By Santiago Brion | November 6, 2023
Photo Credit: Wikimedia Commons
Killers of the Flower Moon is the new movie from acclaimed veteran filmmaker Martin Scorsese. The film takes place in the 1920s Midwest. It tells the true story of the murders of the Osage native tribe in the perspective of Leonardo DiCaprio’s character, Ernest Burghardt. He marries a native woman named Molly, and is caught up in the genocide of Molly’s people. Marty’s three and a half hour epic is not exactly a “white savior of the Native tribe” movie but more of a movie in which one way or another, humans are complacent in genocide, including Ernest.
Killers of the Flower Moon is based on a book by David Grann of the same name, the book is told from the perspective of the FBI investigating the Osage murders. The film originally had Leonardo DiCaprio play Jesse Plemons’ FBI character, but was then shifted to the perspective of Ernest to show the first hand account of the slaughter of the Osage. As you see Ernest and Molly fall in love and get married, you get the sense of this overwhelming dark cloud over their heads as Molly’s entire family starts to die. Despite Ernest’s dedication and love for Molly and their children, he was afraid to backstab his scheming oil baron uncle who is the mastermind behind these murders.
Leonardo DiCaprio gives yet another great lead performance in his 4th movie with Scorsese, but Lily Gladstone is the beating heart of this movie, her magnetic presence in every scene that she’s in is a masterclass of screeching grief and anger. Also starring alongside DiCaprio and Gladstone is Robert De Niro who plays Ernest’s uncle William King Hale, with the limited screen time that he had, also gives a great performance as this manipulative and sinister oil baron. Other standouts include Jesse Plemons, Cara Jade Myers, and Tatanka Means.

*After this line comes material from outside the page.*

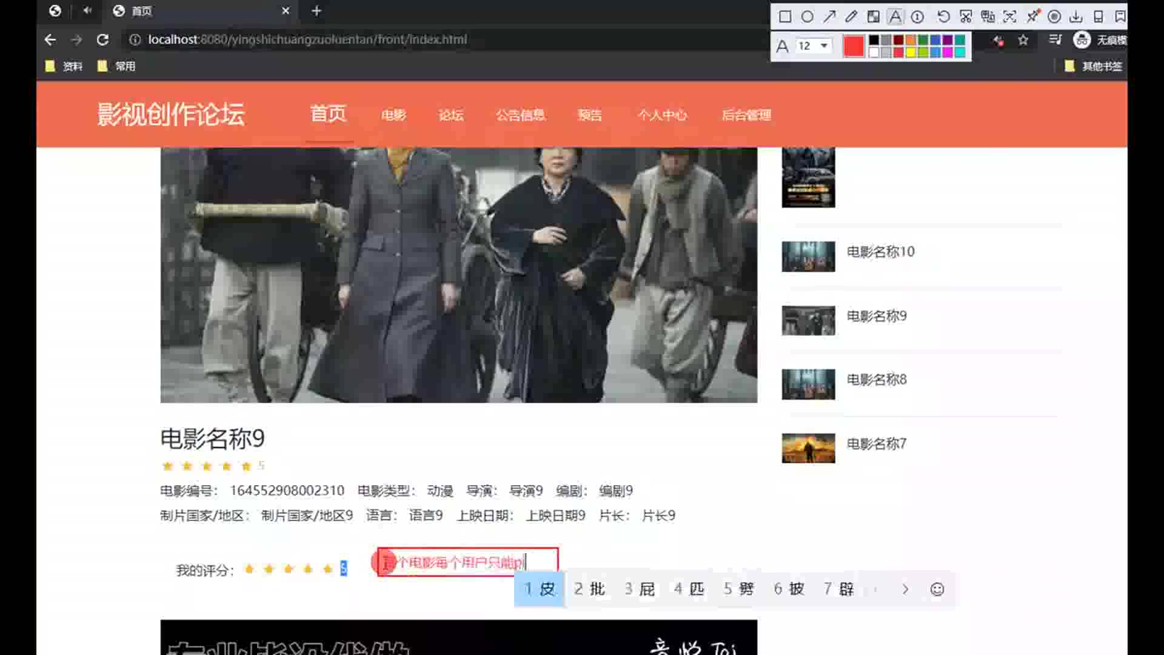This screenshot has width=1164, height=655.
Task: Click the save download screenshot icon
Action: 1076,16
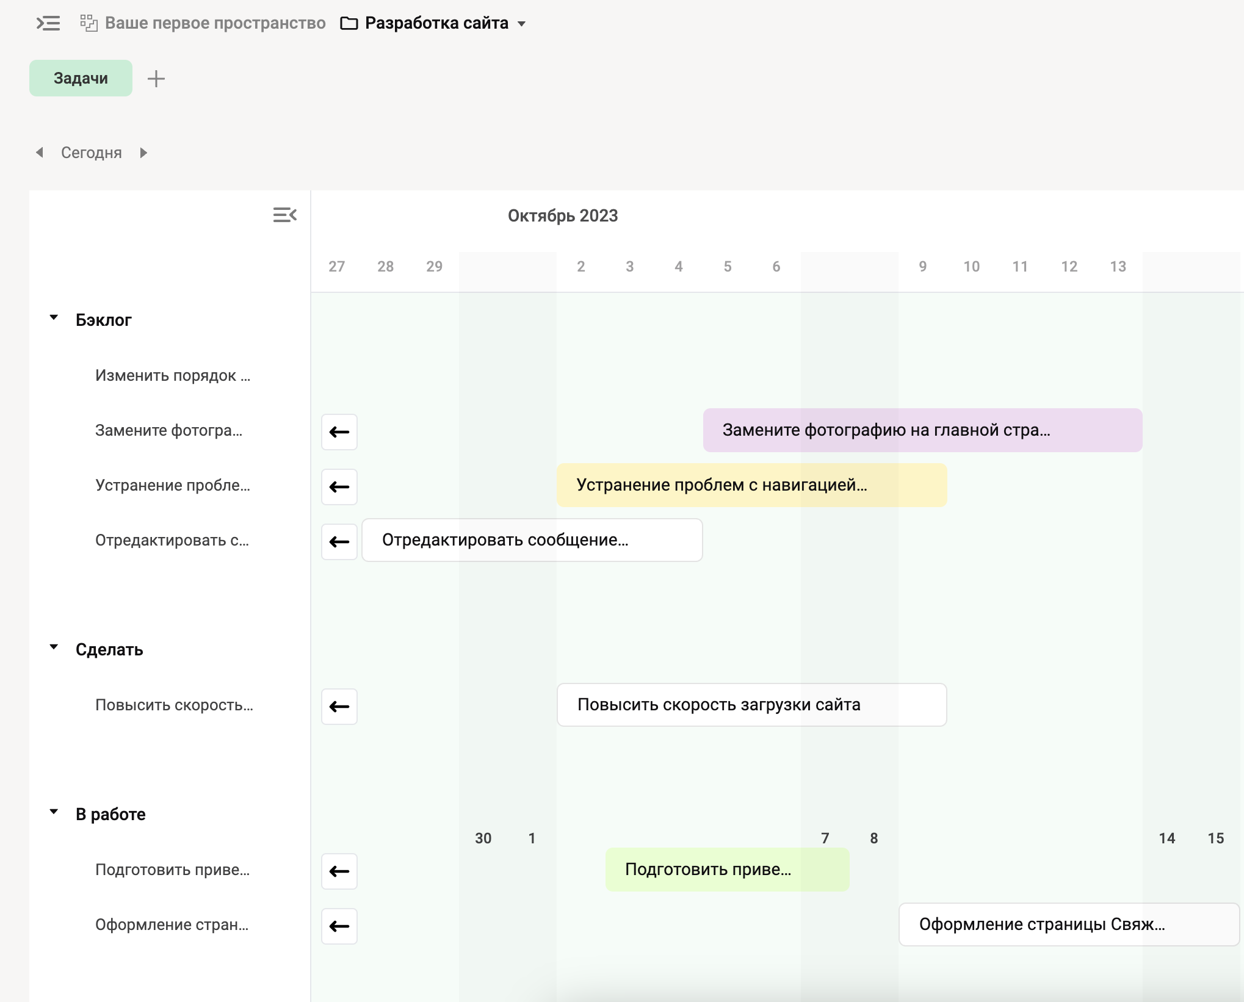
Task: Select the Задачи tab
Action: 81,78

Brendan Fraser’s role as one of Ernest’s lawyers is a very divisive performance to say the least, some saying that it’s over-the-top and out of place in a somber movie or that the performance works in a movie that brims with Scorsese’s style like improvised dialogue and great editing choices from Thelma Schoonmaker.
“Killers of the Flower Moon” proves once again that Scorsese has never lost his touch in his directing. The way that long-time collaborating editor Thelma Schoonmaker makes the longest movie of three and a half hours feel less boring is very impressive.
While the film does end in a very gimmick-y way, I think it works for how the story of the Osage is, at least in its place in history, has been told in black and white and barely learned in schools across the country.
“Killers of the Flower Moon” is Martin Scorsese’s warning shot into the dark history of not only our country but other countries that have become complicit in vile colonialism and mass murder in order to gain profit from oil and resources for prosperity in urbanization and the industrialization of the working class.
Overall, Martin Scorsese’s Killers of the Flower Moon is another masterpiece. A 10/10.